Eizellenspende bedeutet ja nicht, dass unwilligen Frauen gewaltsam Eizellen entnommen werden...
Gack, gack ;)
Sie dürfen beide behalten, wenn Sie brav sind und FDP wählen.
Nein, sie werden nur armen Frauen entnommen, die sich dem Zwang der Verhältnisse beugen sollen - das Lieblingsrezept der FDP.
Inklusive der Entnahme sind Superovulationen und die damit verbundenen Risiken bis hin zum Tod durch das Ovarielle Hypersimulationssyndrom: https://de.wikipedia.org/wik…
Und jetzt erklärt mir bitte mal Frau Luig oder irgendein Forist, welches vergleichbare Risiko sich der männliche Samenspender aufhalst? Richtig, keines.
Biologisch unterschiedliche Vorgänge kann man rechtlich nicht gleichbehandeln - oder sollen Männer jetzt auch zum Gyn gehen und in Mutterschutz gehen können?
Das Grundgesetz ist doch eigentlich ganz klar: Jeder Mensch besitzt Würde und hat das Recht auf freie Entfaltung der Persönlichkeit. Mit beidem ist doch ganz klar, dass dieses Recht immer bei der Freiheit eines anderen Menschen endet. Und genau deshalb gehören Prostitution, Eizellspende und Leihmutterschaft gesetzlich verboten. Alle drei verletzen nämlich die Menschenwürde.

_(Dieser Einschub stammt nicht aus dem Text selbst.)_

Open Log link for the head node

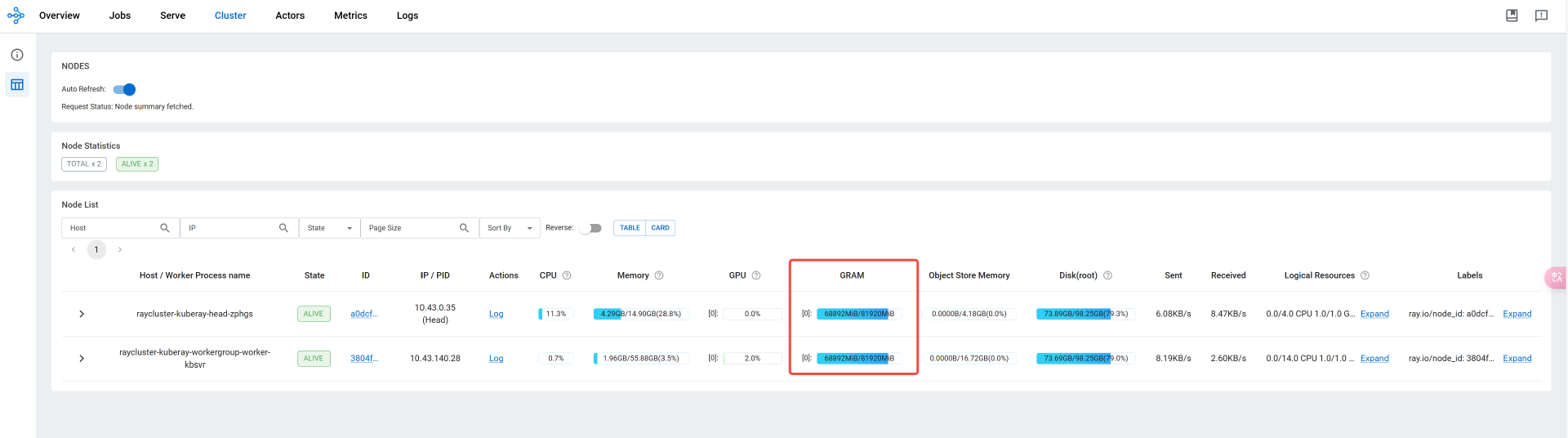(x=496, y=314)
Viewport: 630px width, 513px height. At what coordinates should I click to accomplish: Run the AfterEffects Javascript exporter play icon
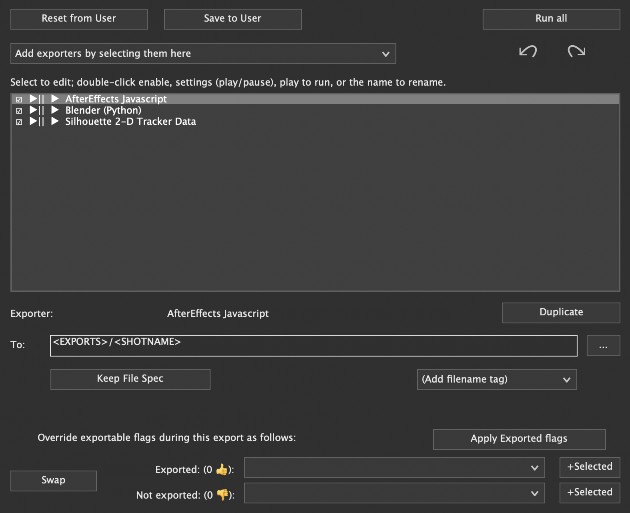56,100
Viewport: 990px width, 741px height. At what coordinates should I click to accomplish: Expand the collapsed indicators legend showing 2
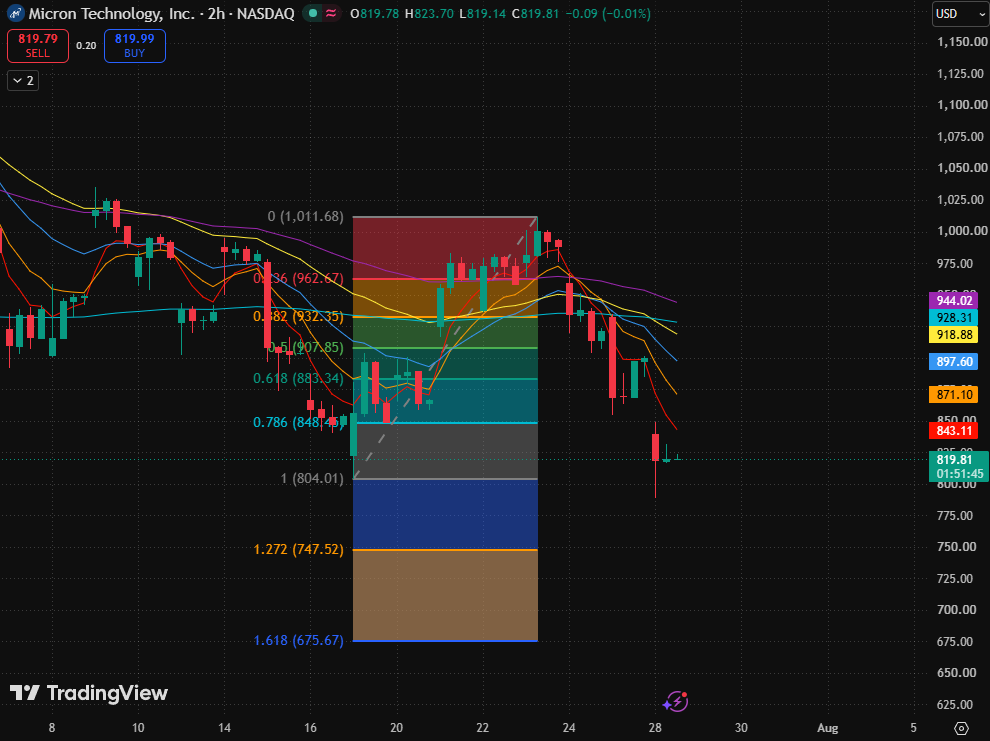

Frau Luig, ich warte auf Ihre Antwort.
"Und genau deshalb gehören Prostitution, Eizellspende und Leihmutterschaft gesetzlich verboten. Alle drei verletzen nämlich die Menschenwürde."
Die Antwort ist doch offensichtlich: Ich selbst entscheide, was meine Menschenwürde antastet und was nicht. Und das können Frauen auc hfür sich selbst entscheiden.
Und solange wir einen gesetzlichen und gesellschaftlichen Rahmen dafür schaffen, dass niemand sich aus finanziellen Zwängen heraus zu Dingen zwingen lassen muss, die subjektiv seine Menschenwürde verletzen, solange sollten in allen drei Bereichen die Wahlfreiheit der Menschen erhalten bzw. geschaffen werden.
Deshalb gibt es in vielen Ländern die Regel: die Spenderin bekommt eine Aufwandsentschädigung, aber nicht mehr. Des darf sich nicht zu einem Geschäft entwickeln
Und warum dürfen sich nahe Verwandte Nieren und Leberlappen spenden aber keine Eizellen? Auch hier hat man erfolgreich einen Weg gefunden den Handel mit Organen innerlandes zu verbieten, altruistische Spenden aber zu erlauben. Beide gängigen Lebendspenden sind übrigens weit risikoreicher als die Eizellspende. Das Hyperstimulationssyndrom kommt bei Eizellspenderinnen heute kaum noch vor. Weil andere Hormone zum Auslösen benutzt warden als bei Frauen, die für sich selbst stimulieren und deren Gebärmutterschleimhaut parallel zu den Eizellen kultiviert wird. Z.B. bei Verwendung von Decapeptyl als Triggershot ist eine Hyperstimulation nahezu ausgeschlossen.
Der Vergleich mit der Prostitution ist interessant. Flatratesex zum Preis einer Currywurst mit Pommes verletzt hierzulande ja angeblich nicht die Würde der Frauen, ganz im Gegensatz zur Eizellspende. Könnte daran liegen, wer die jeweiligen Kunden sind und wie groß deren Lobby ist...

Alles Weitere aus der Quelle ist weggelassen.